- Opening Delimiter -

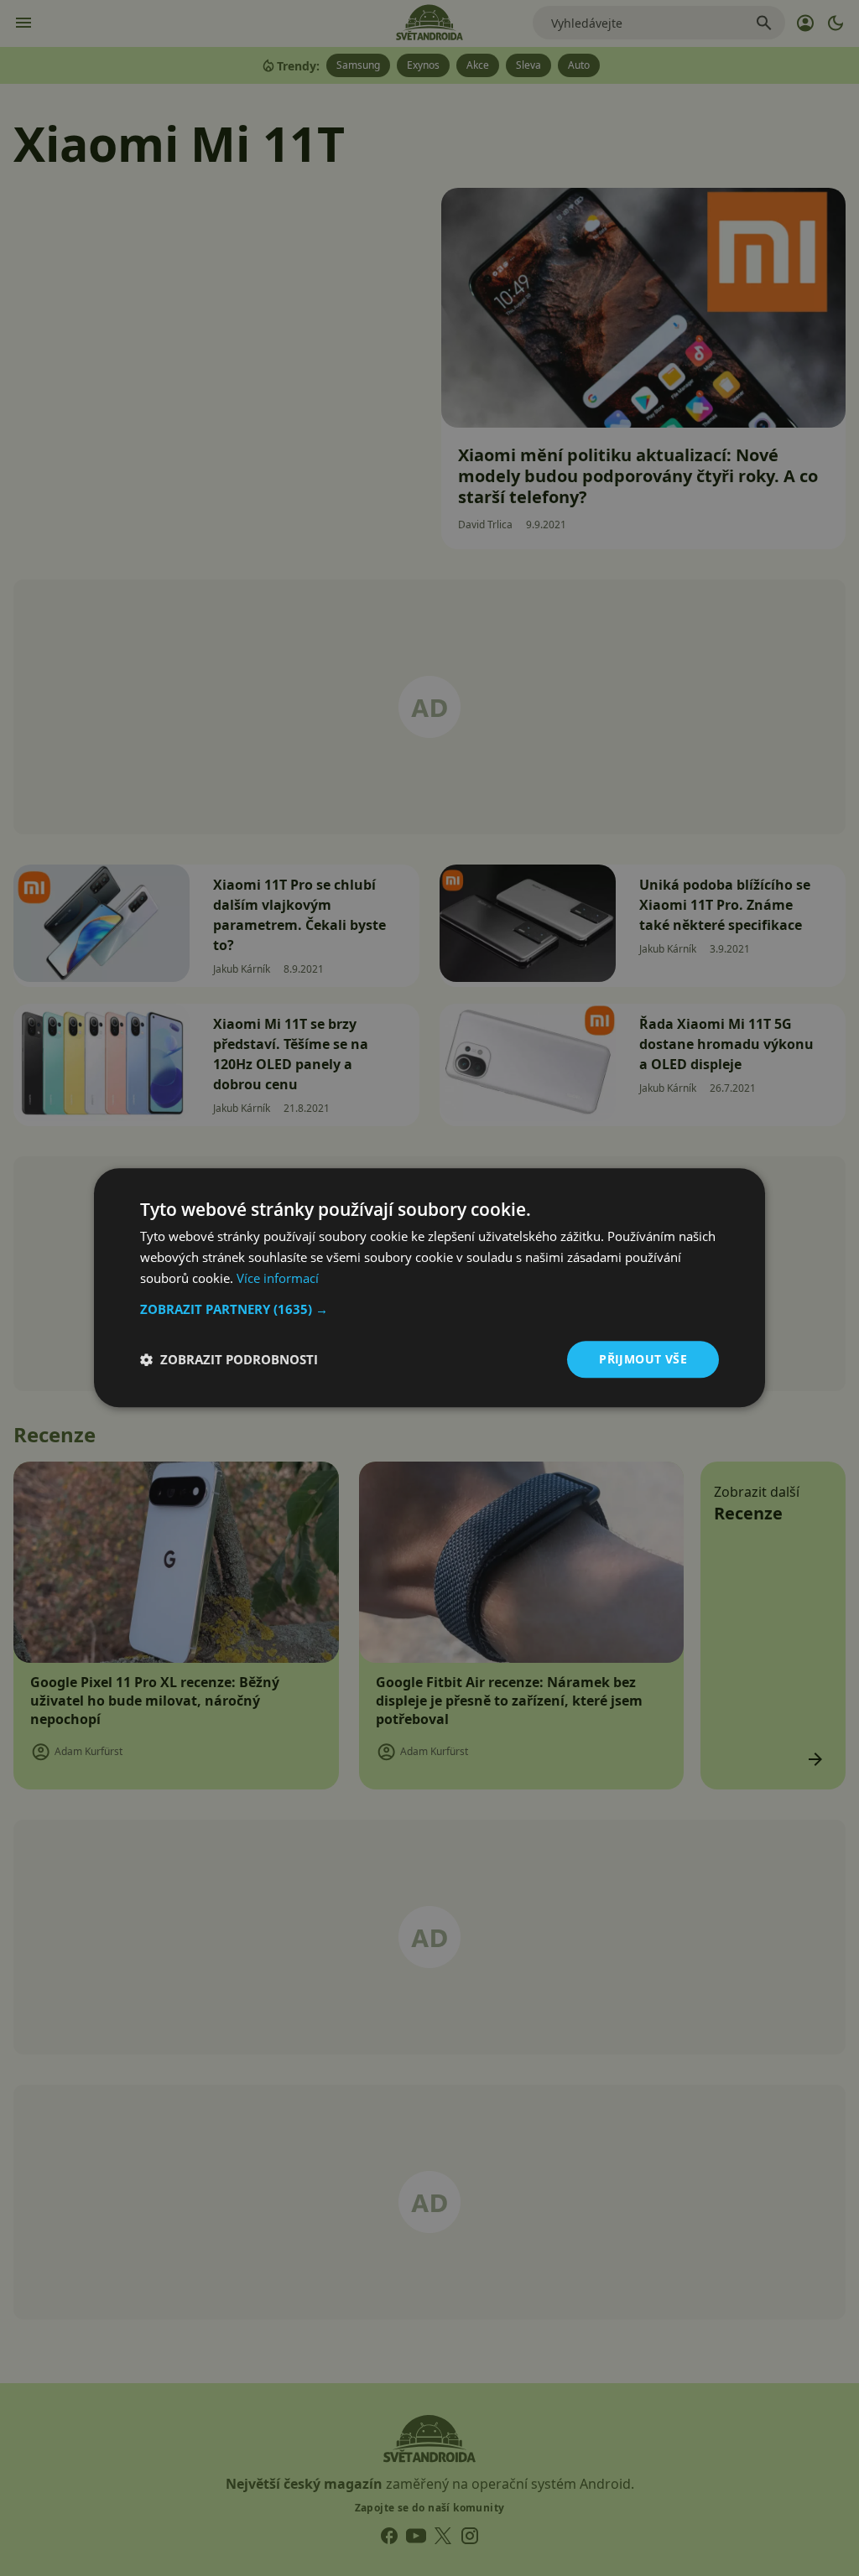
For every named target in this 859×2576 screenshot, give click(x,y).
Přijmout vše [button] (643, 1359)
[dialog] (429, 1288)
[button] (429, 1309)
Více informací (278, 1278)
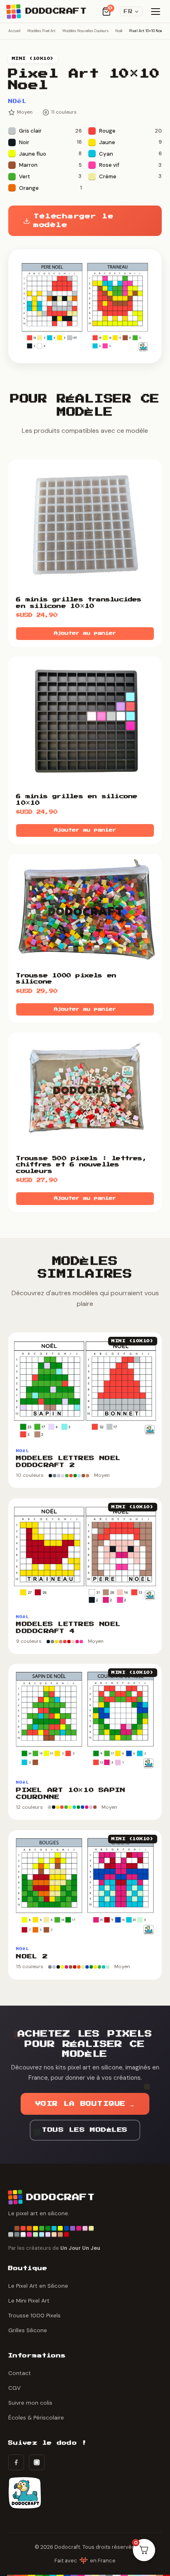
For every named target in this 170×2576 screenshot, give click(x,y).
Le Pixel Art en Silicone (38, 2285)
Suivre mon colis (30, 2402)
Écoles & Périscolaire (36, 2417)
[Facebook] (16, 2462)
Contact (19, 2373)
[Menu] (155, 11)
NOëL (17, 101)
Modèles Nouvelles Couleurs (85, 30)
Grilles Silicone (27, 2330)
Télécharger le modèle (73, 221)
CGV (14, 2387)
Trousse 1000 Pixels (34, 2315)
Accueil (14, 30)
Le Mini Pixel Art (29, 2300)
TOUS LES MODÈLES (85, 2130)
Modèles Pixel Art (41, 30)
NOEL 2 (31, 1956)
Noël (119, 30)
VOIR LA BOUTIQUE (85, 2104)
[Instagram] (37, 2462)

- Closing Delimiter -

▶ TASK DESCRIPTION: Repeat the listing above word for word and leave its images out.

▶ YOUR RESPONSE:
For every named target in this 859×2576 screenshot, give click(x,y).
Přijmout vše [button] (643, 1359)
[dialog] (429, 1288)
[button] (429, 1309)
Více informací (278, 1278)
For every named target in this 170×2576 screenshot, give click(x,y).
Le Pixel Art en Silicone (38, 2285)
Suivre mon colis (30, 2402)
Écoles & Périscolaire (36, 2417)
[Facebook] (16, 2462)
Contact (19, 2373)
[Menu] (155, 11)
NOëL (17, 101)
Modèles Nouvelles Couleurs (85, 30)
Grilles Silicone (27, 2330)
Télécharger le modèle (73, 221)
CGV (14, 2387)
Trousse 1000 Pixels (34, 2315)
Accueil (14, 30)
Le Mini Pixel Art (29, 2300)
TOUS LES MODÈLES (85, 2130)
Modèles Pixel Art (41, 30)
NOEL 2 (31, 1956)
Noël (119, 30)
VOIR LA BOUTIQUE (85, 2104)
[Instagram] (37, 2462)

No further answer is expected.